Fasano – Chi mai ha stabilito che la Scienza debba essere regno degli uomini? In fondo, anche il suo genere grammaticale è femminile. E ieri 24 gennaio, sul palco del teatro Kennedy, Sara D’Amario ne ha dato prova dando vita, voce, corpo alle storie di donne scienziate che hanno contribuito al cammino del sapere. “Sfumature di donne di scienza”, con la regia di Francois-Xavier Frantz, è stato un vento di speranza e di ispirazione per chi crede che tutto è possibile. L’assessore Cinzia Caroli, in proposito, ha commentato: “Questo spettacolo lo dedico a tutte le ragazze che si impegnano e hanno un sogno cui con forza e determinazione aspirano!”.

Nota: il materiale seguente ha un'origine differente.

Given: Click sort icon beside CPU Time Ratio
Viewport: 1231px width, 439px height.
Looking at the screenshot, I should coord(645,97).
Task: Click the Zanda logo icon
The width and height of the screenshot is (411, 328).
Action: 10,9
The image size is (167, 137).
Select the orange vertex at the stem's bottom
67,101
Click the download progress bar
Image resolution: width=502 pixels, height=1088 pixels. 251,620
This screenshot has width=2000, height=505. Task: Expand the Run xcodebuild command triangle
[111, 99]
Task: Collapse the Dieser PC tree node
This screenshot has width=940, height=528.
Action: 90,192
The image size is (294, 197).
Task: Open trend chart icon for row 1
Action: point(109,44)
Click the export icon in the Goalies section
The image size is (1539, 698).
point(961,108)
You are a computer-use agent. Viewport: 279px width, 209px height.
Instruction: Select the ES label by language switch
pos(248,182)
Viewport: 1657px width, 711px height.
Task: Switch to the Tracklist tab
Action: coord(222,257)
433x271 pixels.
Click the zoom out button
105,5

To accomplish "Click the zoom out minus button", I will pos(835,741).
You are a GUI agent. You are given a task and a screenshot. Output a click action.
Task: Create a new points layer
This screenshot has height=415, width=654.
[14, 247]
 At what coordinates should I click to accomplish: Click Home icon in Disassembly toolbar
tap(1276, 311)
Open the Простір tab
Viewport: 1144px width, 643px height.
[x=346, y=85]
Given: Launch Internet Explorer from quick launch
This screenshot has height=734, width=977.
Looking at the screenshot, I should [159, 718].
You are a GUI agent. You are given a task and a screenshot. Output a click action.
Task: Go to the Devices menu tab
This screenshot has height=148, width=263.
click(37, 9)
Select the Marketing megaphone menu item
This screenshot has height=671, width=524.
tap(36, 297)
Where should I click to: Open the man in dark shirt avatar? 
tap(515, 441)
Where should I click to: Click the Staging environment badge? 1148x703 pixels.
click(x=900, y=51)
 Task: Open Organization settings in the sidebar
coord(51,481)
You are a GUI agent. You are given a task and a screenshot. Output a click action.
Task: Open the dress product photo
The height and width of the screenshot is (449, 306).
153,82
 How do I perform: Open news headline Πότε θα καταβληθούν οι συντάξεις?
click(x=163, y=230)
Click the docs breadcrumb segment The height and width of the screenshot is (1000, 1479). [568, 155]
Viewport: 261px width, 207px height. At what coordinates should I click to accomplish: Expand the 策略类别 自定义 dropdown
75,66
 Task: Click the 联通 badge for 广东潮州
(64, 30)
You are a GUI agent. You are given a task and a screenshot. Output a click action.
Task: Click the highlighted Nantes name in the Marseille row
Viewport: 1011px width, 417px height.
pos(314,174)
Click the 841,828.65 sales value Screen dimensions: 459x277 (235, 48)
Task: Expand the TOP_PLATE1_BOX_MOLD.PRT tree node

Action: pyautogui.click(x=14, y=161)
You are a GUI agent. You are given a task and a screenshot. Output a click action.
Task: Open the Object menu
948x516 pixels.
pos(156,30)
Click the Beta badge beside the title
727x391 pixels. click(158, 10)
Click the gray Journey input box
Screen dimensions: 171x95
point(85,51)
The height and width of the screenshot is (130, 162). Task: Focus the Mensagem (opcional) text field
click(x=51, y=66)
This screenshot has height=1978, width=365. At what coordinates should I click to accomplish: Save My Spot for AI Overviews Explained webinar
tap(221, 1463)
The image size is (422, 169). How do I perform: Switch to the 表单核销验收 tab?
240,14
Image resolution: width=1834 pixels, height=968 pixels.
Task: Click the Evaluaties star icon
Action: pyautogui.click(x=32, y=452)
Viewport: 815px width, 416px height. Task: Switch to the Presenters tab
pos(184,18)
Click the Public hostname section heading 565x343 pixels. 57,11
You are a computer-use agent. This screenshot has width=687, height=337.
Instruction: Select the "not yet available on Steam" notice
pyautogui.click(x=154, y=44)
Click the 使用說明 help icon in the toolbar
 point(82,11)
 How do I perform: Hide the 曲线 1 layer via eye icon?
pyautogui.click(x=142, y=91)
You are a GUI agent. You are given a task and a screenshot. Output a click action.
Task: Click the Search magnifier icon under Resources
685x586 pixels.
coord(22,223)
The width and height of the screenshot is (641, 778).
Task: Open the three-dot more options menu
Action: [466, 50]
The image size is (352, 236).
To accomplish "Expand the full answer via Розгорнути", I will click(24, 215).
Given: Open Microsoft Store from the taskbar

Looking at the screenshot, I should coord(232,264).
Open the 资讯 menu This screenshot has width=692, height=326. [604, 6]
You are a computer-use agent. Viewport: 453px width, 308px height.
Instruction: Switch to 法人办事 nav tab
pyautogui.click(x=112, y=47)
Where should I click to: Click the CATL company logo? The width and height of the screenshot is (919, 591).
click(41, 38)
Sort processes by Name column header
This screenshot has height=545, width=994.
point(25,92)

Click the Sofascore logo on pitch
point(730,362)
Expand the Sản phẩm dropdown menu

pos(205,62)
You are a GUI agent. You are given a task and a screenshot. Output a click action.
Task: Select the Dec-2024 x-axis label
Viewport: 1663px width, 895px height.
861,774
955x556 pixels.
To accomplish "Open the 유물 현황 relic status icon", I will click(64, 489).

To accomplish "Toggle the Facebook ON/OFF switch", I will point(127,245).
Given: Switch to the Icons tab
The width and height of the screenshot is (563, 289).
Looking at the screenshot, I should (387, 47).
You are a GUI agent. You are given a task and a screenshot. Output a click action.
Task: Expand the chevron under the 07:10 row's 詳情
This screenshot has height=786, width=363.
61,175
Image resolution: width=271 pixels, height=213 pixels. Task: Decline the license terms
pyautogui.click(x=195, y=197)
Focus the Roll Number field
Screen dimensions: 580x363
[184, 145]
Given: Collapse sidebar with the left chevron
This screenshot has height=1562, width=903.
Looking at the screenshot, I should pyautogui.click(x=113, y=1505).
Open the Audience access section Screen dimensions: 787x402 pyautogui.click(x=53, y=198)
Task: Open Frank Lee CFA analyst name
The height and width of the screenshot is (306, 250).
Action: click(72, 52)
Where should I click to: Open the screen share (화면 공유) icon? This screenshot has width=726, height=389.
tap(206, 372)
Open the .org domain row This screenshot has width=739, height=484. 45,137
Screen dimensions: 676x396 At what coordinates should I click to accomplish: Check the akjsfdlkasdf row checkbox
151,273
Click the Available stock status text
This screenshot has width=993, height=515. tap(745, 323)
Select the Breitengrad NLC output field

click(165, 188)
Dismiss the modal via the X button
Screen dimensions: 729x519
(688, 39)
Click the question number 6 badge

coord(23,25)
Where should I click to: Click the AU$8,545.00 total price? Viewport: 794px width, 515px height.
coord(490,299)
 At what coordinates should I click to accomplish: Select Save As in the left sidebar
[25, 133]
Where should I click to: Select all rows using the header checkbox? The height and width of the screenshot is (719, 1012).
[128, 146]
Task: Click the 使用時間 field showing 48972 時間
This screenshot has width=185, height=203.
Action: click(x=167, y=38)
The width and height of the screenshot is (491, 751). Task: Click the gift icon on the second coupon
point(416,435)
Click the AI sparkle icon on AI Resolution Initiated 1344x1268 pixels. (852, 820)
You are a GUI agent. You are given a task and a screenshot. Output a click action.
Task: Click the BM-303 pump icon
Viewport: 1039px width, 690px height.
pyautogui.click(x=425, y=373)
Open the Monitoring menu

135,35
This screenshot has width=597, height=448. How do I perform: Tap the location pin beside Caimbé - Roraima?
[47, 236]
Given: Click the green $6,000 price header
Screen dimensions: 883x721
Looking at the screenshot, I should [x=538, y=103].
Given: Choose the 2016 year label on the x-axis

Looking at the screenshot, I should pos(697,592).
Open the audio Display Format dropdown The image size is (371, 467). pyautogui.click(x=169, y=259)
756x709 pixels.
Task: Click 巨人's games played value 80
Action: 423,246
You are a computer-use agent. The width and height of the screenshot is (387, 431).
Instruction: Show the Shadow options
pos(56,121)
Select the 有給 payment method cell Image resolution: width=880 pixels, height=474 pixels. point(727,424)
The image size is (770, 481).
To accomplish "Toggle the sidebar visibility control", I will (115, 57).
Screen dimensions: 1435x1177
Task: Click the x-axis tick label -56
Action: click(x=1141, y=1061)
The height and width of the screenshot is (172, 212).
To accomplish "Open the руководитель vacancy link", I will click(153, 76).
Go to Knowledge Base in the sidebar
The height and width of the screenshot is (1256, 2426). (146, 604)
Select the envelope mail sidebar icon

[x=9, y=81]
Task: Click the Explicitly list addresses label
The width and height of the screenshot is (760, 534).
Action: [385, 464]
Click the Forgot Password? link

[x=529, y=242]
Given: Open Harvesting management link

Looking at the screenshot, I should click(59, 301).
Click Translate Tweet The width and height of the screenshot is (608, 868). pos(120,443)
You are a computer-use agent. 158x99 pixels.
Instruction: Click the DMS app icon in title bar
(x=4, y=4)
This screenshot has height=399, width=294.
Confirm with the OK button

Dalla Antica Grecia agli Stati Uniti, tutte le donne si sono unite nel tempo e nello spazio. Agnodice, Ipazia, Grace Hopper, Katherine Johnson, Lise Meitner: solo alcuni dei nomi raccontati nello spettacolo. Con una scenografia minimale e cambi soltanto nei vestiti, Sara D’Amario è riuscita a prendersi lo spazio e a imporre la sua femminilità, facendosi portavoce di tutte le donne a volte ostacolate negli ambiti accademici.
A febbraio, mercoledì 12, ritorna il Teatro Pubblico Pugliese al Kennedy: un secondo appuntamento tratto dalla proficua firma di Molière, Il Misantropo, con Ippolito Chiarello e Angela de Gaetano.